Replace specific values in a matrix using Python


I have a m x n matrix where each row is a sample and each column is a class. Each row contains the soft-max probabilities of each class. I want to replace the maximum value in each row with 1 and others with 0. How can I do it efficiently in Python?


Solution

  • I think the best answer to your particular question is to use a matrix type object.

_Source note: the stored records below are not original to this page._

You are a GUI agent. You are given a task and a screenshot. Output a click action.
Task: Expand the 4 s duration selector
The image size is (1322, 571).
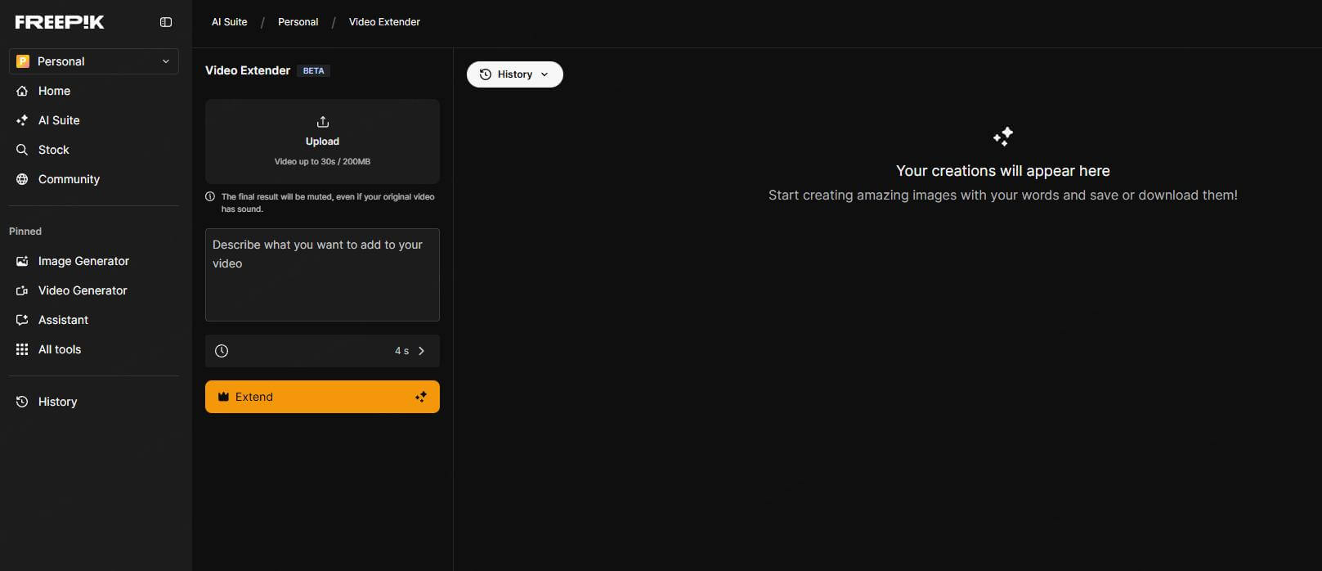point(322,351)
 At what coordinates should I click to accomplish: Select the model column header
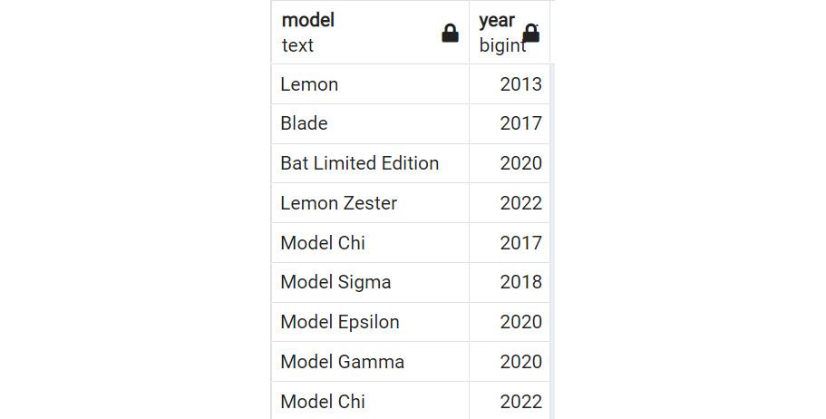click(x=370, y=32)
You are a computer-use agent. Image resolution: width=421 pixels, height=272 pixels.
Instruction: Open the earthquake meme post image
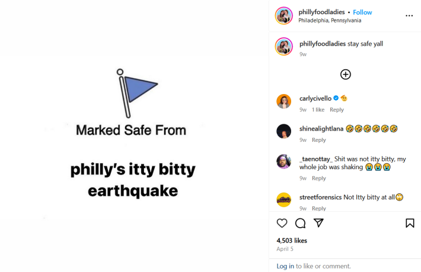135,135
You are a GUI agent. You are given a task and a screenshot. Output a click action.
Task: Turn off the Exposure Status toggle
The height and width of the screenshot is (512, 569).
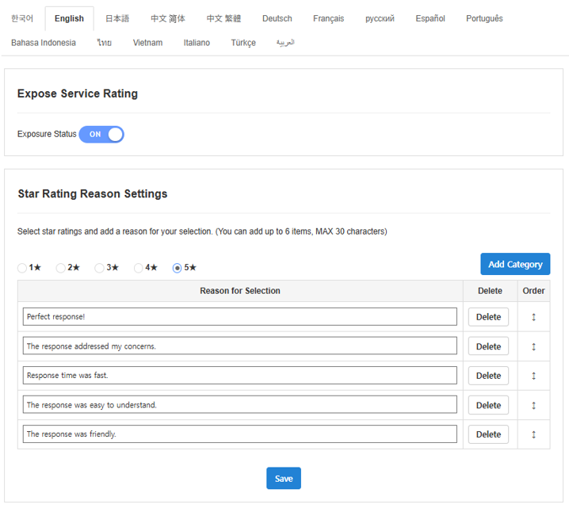point(101,134)
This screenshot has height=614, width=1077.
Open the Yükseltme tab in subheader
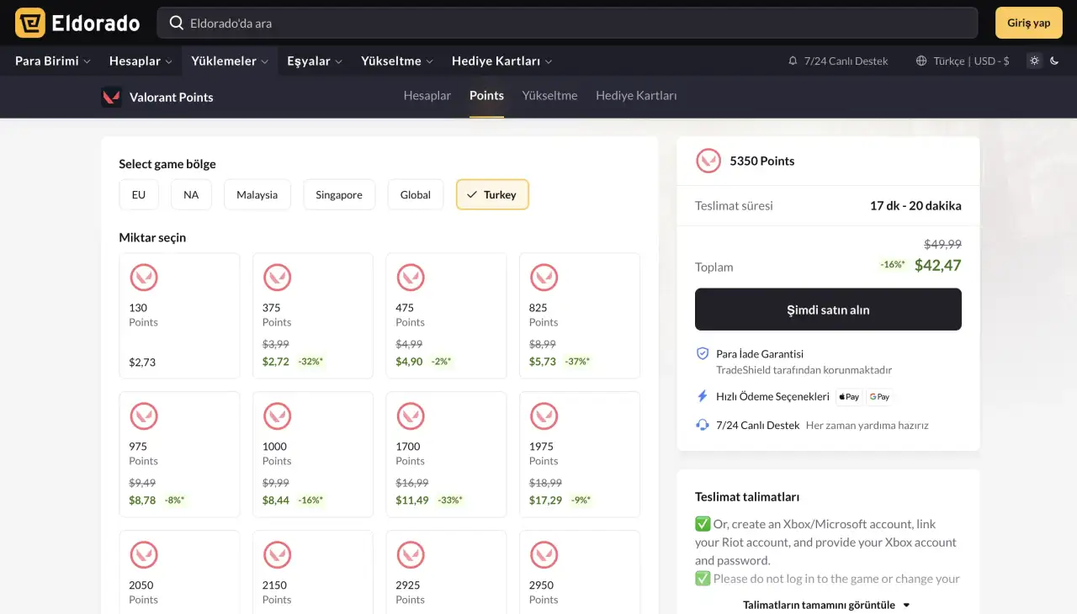pos(549,96)
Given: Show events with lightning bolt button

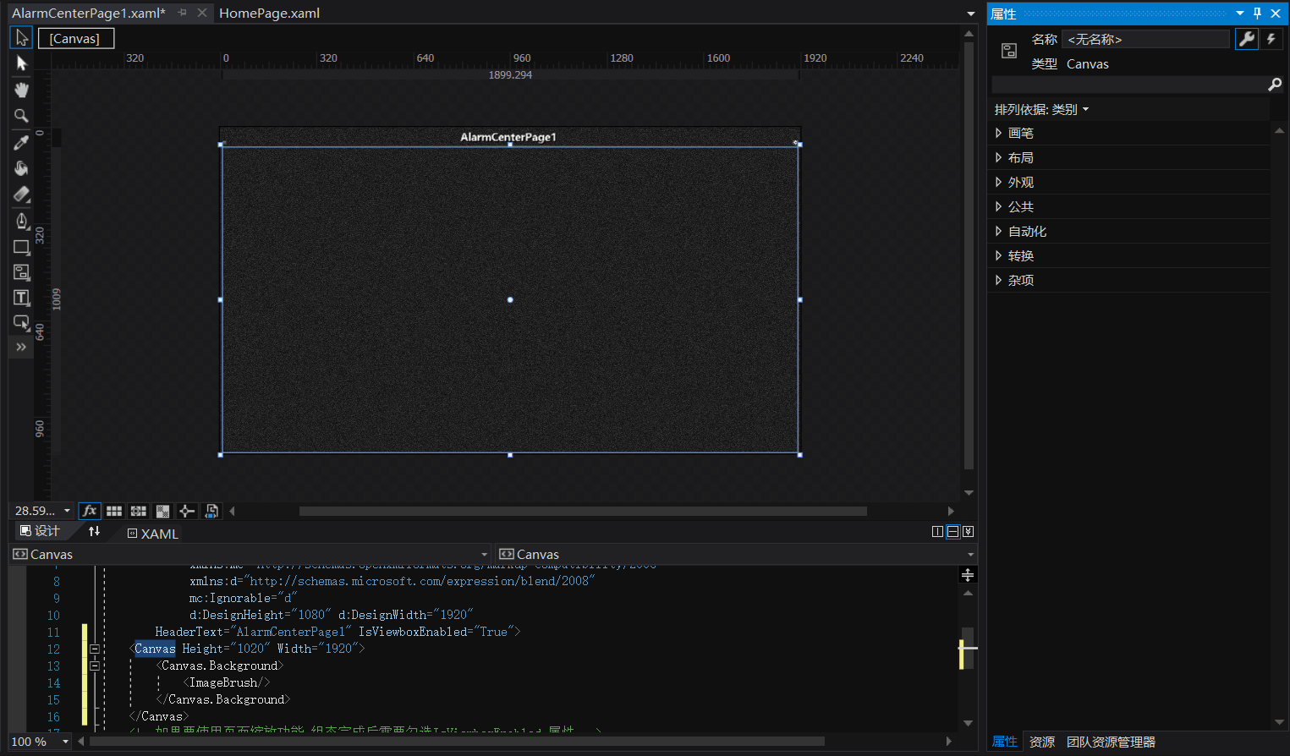Looking at the screenshot, I should tap(1271, 39).
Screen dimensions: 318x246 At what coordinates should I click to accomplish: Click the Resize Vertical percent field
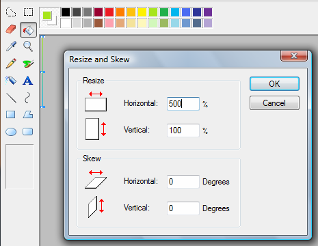[183, 131]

    A sparse matrix should be the most performant in terms of storing large numbers of these matrices of large sizes in a memory friendly way, given that most of the matrix is populated with zeroes. This should be superior to using numpy arrays directly especially for very large matrices in both dimensions, if not in terms of speed of computation, in terms of memory.

    import numpy as np
    import scipy       #older versions may require `import scipy.sparse`
    
    matrix = np.matrix(np.random.randn(10, 5))
    maxes = matrix.argmax(axis=1).A1           
                          # was .A[:,0], slightly faster, but .A1 seems more readable
    n_rows = len(matrix)  # could do matrix.shape[0], but that's slower
    data = np.ones(n_rows)
    row = np.arange(n_rows)
    sparse_matrix = scipy.sparse.coo_matrix((data, (row, maxes)), 
                                            shape=matrix.shape, 
                                            dtype=np.int8)
    

    This sparse_matrix object should be very lightweight relative to a regular matrix object, which would needlessly track each and every zero in it. To materialize it as a normal matrix:

    sparse_matrix.todense()
    

    returns:

    matrix([[0, 0, 0, 0, 1],
            [0, 0, 1, 0, 0],
            [0, 0, 1, 0, 0],
            [0, 0, 0, 0, 1],
            [1, 0, 0, 0, 0],
            [0, 0, 1, 0, 0],
            [0, 0, 0, 1, 0],
            [0, 1, 0, 0, 0],
            [1, 0, 0, 0, 0],
            [0, 0, 0, 1, 0]], dtype=int8)
    

    Which we can compare to matrix:

    matrix([[ 1.41049496,  0.24737968, -0.70849012,  0.24794031,  1.9231408 ],
            [-0.08323096, -0.32134873,  2.14154425, -1.30430663,  0.64934781],
            [ 0.56249379,  0.07851507,  0.63024234, -0.38683508, -1.75887624],
            [-0.41063182,  0.15657594,  0.11175805,  0.37646245,  1.58261556],
            [ 1.10421356, -0.26151637,  0.64442885, -1.23544526, -0.91119517],
            [ 0.51384883,  1.5901419 ,  1.92496778, -1.23541699,  1.00231508],
            [-2.42759787, -0.23592018, -0.33534536,  0.17577329, -1.14793293],
            [-0.06051458,  1.24004714,  1.23588228, -0.11727146, -0.02627196],
            [ 1.66071534, -0.07734444,  1.40305686, -1.02098911, -1.10752638],
            [ 0.12466003, -1.60874191,  1.81127175,  2.26257234, -1.26008476]])